Sun Style Bagua Characteristics

Sun Shi Ba Gua was created by Sun Lu Tang on the basis of what he learned with Master Cheng Ting Hua. Compared with the other schools of Ba Gua, the characteristics of Sun Shi Ba Gua are as follows:

1. The form is very simple, but contains infinite possibilities of change.
Sun Shi Ba Gua comprises only eight Zhang ((lion, large male deer, snake, kite, dragon, bear, phoenix, monkey), as well as the Dan Huan Zhang (single palm change) and Shuang Huan Zhang (double palm change), the two movements of transition, is on the whole ten Zhang. Each Zhang comprises only some simple movements. It avoids the too complicated movements and the long transitions to the image that exists in many other Ba Gua schools. The principle is that the more the formulated and fixed movements are simple, the more one leaves the expert practitioner the freedom to explore the possibilities of changes and uses, and not be blocked by too established forms. For example, the movement “Qing Long Fan Shou” in the Dan Huan Zhang can be transformed into at least five different movements of attacks.

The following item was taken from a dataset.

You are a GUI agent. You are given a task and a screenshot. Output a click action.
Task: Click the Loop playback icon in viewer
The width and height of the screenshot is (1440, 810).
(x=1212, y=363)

Thus, Sun Shi Ba Gua is very simple seemingly, but contains an immense space that allows the change and the variation which are the essence of the spirit of Ba Gua.

2. The movement of step is specific.
In many other Ba Gua schools, the front foot slips forwards parallel to the ground while the back foot presses on the ground and pushes the body forwards. In Sun Shi Ba Gua, it is initially the back foot which pushes whereas the front foot gradually lowers to the ground (the heel initially, then toes), then it is the front foot which draws and tears the back foot off the ground. The advantage of this step is that there is no interruption in the translation forwards: the centre of gravity advances while preserving a constant stability. For this reason Sun Shi Ba Gua requires to develop the capacity of the feet to seize the ground firmly as roots which plunge whereas the axis head, back and foot that supports must remain perfectly right and stable. It is necessary to begin the practice with steps slow, solid, and heavy. The feeling must be like turning a mill with the hands. It is only after this base has been established that the search can begin for speed and lightness.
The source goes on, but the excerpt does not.